Wednesday, July 7, 2010

Mass Murder, Mass Rape

Anyone who has read Niall Ferguson’s book, The War of the World, or my discussion of it, will be aware of mankind’s capability to go on sprees of deadly violence. What might be less obvious is that these episodes of mass murder are often accompanied by incidents of mass rape. Ferguson points this out and ponders over the meaning of this combination, but he does not try to offer a definite conclusion. I have no definite conclusions to draw either, but I agree with Ferguson that it is an interesting subject over which to ponder.

Let us start first with the obvious tendency to respond with violence to the appearance of a strange creature. This intruder might be physically quite similar, but from another tribe/clan/family, or it might have recognizable physical differences but still be recognized as being of the same species, or it could be of a different species entirely. Let us ignore this latter case as being irrelevant to the question of why humans are willing to kill other humans. We must also make the assumption that we are the result of our evolutionary history and that natural selection has bred into us characteristics that were useful for survival.

If we take a round number of 1M years for the timescale for human evolution, we have about 50,000 generations under our belt. If we assume that mankind has spent the last 10,000 years trying to live together in a community, we then have about 500 generations of what might be referred to as civilization. Recognizing that evolution proceeds by incorporating modifications to an existing structure, it becomes apparent that behaviors imprinted during the first 49,500 generations are likely to still be lurking within us.

The tendency toward violent response to a stranger is relatively easy to envisage. A group of hunter gatherers will tend to grow until it reaches the limits of its food supply. Therefore any new person or group instantly becomes a threat to their existence. Animals and humans will also form chains of dominance. A leader will emerge who will see any intruder as a threat to their dominance and respond accordingly. The real question is the role that sex plays in the equation.

If one views the hunter-gatherer existence as one fraught with mortal threats, particularly for children, then a possible response to meeting another group would be to kill the males and capture the females for breeding purposes. Since people don’t normally like being captured, the breeding part could easily require violence to accomplish. Thus we have a possible survival-favoring response combining murder and rape. There could be something as simple as this operative, and buried within us is the tendency to respond in this way.
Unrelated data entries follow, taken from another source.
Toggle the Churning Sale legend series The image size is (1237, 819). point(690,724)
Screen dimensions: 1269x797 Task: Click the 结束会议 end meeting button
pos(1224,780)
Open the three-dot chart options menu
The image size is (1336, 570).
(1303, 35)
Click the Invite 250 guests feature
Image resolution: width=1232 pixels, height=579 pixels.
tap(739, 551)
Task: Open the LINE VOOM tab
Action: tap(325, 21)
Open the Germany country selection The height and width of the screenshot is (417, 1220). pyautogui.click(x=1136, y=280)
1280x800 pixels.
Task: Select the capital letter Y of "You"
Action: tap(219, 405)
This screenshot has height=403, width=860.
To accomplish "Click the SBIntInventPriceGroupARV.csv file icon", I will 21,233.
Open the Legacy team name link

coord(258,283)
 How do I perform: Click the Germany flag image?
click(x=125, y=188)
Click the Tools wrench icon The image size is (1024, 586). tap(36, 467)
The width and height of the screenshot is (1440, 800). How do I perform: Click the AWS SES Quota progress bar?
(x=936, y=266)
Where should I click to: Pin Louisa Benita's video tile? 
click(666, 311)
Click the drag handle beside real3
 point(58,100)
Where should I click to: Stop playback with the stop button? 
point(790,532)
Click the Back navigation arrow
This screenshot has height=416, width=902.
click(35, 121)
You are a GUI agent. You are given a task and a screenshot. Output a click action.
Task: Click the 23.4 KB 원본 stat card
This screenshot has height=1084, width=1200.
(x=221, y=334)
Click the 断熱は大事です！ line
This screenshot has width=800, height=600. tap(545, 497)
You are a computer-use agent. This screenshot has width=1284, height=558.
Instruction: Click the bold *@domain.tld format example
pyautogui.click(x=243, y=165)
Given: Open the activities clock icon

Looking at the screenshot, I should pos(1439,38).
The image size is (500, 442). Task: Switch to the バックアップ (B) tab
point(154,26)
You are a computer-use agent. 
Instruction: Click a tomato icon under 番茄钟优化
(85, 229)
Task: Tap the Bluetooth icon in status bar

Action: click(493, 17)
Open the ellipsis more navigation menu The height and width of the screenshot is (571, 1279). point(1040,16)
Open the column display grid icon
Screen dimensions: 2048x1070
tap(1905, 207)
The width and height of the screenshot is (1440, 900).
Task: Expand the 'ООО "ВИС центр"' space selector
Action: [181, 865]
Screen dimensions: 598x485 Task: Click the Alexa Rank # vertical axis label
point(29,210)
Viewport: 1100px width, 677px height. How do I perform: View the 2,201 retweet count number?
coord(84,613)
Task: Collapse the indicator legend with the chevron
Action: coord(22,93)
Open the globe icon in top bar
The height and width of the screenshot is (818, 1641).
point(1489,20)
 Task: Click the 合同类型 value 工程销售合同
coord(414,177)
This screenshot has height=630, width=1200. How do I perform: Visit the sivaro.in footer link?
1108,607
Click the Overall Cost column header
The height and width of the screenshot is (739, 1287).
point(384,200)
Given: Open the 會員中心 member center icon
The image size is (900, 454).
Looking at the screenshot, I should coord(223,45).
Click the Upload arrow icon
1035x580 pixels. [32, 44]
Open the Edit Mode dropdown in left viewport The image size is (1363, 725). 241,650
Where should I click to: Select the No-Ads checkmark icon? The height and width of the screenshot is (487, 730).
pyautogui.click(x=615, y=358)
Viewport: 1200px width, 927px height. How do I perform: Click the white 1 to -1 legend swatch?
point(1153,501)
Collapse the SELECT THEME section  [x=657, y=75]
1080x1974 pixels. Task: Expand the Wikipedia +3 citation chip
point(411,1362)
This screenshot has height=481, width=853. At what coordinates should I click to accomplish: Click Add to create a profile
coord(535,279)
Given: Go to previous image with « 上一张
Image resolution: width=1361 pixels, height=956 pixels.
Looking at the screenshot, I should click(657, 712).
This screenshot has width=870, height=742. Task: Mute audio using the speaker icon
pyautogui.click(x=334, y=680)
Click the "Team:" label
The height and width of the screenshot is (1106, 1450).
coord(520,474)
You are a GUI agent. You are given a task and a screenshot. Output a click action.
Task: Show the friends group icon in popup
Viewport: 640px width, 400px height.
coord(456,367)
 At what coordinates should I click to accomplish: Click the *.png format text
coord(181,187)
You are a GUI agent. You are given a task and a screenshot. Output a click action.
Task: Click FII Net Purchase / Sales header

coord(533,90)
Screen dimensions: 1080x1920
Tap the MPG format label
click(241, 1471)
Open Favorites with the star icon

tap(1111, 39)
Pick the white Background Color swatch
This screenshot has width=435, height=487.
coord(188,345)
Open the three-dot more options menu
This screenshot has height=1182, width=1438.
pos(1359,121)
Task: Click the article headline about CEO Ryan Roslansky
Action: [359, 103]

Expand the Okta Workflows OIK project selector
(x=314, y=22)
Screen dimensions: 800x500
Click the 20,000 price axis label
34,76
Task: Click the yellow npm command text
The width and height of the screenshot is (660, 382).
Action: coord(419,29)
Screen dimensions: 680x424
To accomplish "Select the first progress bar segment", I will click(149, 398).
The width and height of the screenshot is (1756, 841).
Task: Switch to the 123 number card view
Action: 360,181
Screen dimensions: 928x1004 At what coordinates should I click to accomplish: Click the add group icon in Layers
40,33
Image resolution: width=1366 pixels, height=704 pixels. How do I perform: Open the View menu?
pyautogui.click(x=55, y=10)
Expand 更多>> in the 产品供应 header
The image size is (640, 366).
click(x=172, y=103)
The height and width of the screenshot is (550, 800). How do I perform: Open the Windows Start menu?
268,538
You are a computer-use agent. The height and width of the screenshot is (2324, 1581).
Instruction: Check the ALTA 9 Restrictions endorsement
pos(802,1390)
Ferguson suggests that something more subtle may be operative.
"The most murderous racial violence can have a sexual dimension to it, as in 1992, when Serbian forces were accused of a systematic campaign of rape directed against Bosnian Muslim women, with the aim of forcing them to conceive and give birth to ‘Little Chetniks.’ Was this merely one of many forms of violence designed to terrorize Muslim families into fleeing from their homes? Or was it perhaps a manifestation of the primitive eradicate ‘the other’ by impregnating females as well as murdering males?"Ferguson adds an additional thought for consideration.
"Sure enough, there is strong empirical evidence to suggest that ‘optimal outbreeding’ is achieved with a surprisingly small degree of genealogical separation. A first cousin may actually be biologically preferable as a mate to a wholly unrelated stranger."This reasoning suggests a less obvious, but powerful evolutionary imperative for mating with "the other." We are at a stage now where there is very little genetic difference between the various races. That may not have always been the case. The need to breed with whichever females are available will always be with us. The breeding would become more efficient as gene pools mixed and became homogenized, and any physical characteristics signifying "the other" would be diluted. Thus one could argue that there was evolutionary value in males attempting to breed with any females they encountered. And, of course, the more physically aggressive the male the more likely he would produce offspring, thus propagating the trait.

Men, if you have ever been made to feel ashamed of your "anyone, anywhere, anytime" approach to sex, take some comfort from the thought that you may just be following Mother Nature’s orders.